--- Data extract Enclosed Below ---

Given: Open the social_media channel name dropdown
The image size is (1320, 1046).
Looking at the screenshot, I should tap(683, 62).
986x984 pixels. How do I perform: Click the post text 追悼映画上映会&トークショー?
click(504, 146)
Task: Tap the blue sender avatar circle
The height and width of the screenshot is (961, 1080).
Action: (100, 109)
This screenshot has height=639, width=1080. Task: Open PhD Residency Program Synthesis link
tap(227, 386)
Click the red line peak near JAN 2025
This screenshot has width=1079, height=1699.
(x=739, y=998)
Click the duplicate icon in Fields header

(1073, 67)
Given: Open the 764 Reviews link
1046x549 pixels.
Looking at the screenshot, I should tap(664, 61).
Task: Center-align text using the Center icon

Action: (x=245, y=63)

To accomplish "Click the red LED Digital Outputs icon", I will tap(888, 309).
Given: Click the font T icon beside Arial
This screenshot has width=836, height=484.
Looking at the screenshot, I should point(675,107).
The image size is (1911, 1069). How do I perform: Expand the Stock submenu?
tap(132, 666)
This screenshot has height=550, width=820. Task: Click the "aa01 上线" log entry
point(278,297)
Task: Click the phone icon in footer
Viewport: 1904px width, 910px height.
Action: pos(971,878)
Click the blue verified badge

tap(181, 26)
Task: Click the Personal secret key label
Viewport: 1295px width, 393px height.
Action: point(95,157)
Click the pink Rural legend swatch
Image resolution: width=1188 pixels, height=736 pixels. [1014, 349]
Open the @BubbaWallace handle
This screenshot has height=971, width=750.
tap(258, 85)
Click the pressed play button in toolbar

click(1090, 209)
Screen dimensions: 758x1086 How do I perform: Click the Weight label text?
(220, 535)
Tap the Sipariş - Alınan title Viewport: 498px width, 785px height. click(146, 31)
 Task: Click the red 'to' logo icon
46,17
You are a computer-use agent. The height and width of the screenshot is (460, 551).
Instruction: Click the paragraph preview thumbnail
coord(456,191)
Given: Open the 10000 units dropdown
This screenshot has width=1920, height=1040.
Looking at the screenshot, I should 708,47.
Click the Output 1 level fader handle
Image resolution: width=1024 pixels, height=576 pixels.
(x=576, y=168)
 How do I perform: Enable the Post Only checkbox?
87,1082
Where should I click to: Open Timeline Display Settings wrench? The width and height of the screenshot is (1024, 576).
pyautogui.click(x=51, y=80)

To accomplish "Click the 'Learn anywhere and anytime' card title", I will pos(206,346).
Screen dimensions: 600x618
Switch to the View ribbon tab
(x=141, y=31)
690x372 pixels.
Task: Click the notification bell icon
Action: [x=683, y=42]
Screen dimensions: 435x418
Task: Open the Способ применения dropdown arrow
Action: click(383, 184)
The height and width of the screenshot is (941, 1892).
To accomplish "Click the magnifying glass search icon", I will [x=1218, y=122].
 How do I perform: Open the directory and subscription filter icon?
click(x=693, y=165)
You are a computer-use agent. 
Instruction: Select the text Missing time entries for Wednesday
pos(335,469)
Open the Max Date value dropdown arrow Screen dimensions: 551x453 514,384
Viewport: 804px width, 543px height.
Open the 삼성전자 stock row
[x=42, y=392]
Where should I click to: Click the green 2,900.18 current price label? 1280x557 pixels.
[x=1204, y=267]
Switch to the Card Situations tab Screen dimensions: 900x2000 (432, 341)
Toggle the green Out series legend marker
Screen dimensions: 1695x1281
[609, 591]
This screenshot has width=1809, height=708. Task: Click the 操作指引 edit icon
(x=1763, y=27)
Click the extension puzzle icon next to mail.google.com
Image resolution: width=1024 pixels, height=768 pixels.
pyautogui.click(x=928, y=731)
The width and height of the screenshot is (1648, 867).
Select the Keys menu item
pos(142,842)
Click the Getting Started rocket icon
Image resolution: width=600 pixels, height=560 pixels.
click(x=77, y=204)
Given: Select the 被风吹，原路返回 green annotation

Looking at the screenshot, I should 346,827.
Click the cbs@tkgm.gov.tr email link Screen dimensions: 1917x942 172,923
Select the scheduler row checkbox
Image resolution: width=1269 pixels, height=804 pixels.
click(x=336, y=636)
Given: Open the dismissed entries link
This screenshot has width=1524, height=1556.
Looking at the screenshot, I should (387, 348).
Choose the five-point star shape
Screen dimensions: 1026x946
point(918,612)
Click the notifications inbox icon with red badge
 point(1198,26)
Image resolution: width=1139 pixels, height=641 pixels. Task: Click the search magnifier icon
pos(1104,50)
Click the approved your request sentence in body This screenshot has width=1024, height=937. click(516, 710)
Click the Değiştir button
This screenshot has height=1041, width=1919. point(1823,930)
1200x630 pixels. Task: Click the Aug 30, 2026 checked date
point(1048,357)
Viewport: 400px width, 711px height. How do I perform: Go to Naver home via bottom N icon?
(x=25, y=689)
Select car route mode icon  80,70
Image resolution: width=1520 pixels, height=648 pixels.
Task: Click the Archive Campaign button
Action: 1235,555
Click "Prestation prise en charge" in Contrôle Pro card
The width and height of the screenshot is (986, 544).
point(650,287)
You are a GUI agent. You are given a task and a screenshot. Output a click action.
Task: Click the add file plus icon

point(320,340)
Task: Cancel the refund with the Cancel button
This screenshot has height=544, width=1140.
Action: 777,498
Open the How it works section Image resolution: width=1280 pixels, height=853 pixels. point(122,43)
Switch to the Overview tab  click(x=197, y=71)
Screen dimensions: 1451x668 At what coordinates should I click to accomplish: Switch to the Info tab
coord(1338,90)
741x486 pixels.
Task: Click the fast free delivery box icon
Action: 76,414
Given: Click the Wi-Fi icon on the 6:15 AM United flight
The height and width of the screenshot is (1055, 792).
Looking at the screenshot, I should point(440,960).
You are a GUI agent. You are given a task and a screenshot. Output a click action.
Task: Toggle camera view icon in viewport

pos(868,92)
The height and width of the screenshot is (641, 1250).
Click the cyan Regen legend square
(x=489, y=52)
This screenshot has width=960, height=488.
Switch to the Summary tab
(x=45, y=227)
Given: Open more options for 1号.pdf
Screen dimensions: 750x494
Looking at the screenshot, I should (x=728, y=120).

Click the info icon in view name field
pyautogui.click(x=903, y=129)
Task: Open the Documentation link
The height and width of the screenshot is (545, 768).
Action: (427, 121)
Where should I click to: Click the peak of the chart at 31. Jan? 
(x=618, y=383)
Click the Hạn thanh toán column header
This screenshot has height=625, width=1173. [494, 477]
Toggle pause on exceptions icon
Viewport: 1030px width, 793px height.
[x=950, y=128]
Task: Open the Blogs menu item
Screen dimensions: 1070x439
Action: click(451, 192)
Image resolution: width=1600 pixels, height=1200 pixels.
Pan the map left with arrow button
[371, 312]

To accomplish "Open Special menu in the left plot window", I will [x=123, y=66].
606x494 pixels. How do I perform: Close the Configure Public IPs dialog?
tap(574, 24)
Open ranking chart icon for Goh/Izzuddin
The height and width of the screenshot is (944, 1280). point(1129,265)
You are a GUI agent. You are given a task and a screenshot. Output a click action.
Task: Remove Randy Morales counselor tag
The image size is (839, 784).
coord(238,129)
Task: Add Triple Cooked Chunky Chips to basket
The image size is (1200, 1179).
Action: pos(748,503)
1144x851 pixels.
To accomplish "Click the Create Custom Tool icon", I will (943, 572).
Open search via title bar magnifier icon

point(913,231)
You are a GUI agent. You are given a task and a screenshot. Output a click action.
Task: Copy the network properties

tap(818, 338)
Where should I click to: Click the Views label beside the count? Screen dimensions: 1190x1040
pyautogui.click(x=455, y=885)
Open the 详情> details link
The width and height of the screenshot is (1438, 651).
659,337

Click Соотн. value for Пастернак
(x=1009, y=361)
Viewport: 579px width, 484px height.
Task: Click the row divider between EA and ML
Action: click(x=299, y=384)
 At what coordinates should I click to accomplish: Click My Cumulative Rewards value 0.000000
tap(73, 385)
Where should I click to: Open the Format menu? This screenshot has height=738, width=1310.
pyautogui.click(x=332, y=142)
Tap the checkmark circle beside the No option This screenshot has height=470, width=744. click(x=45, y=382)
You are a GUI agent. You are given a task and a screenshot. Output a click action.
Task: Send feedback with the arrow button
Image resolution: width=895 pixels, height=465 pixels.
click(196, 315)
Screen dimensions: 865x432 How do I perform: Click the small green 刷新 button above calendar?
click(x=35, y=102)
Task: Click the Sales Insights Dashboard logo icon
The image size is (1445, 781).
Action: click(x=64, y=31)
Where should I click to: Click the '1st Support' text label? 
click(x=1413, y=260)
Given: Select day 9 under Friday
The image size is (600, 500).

--- End of Enclosed Data extract ---

There is a run of lines above from the one with "Task: Click the add file plus icon" to the one with "Switch to the Overview"; print exactly that run, both ends included, and nothing else.

Task: Click the add file plus icon

point(320,340)
Task: Cancel the refund with the Cancel button
This screenshot has height=544, width=1140.
Action: 777,498
Open the How it works section Image resolution: width=1280 pixels, height=853 pixels. point(122,43)
Switch to the Overview tab  click(x=197, y=71)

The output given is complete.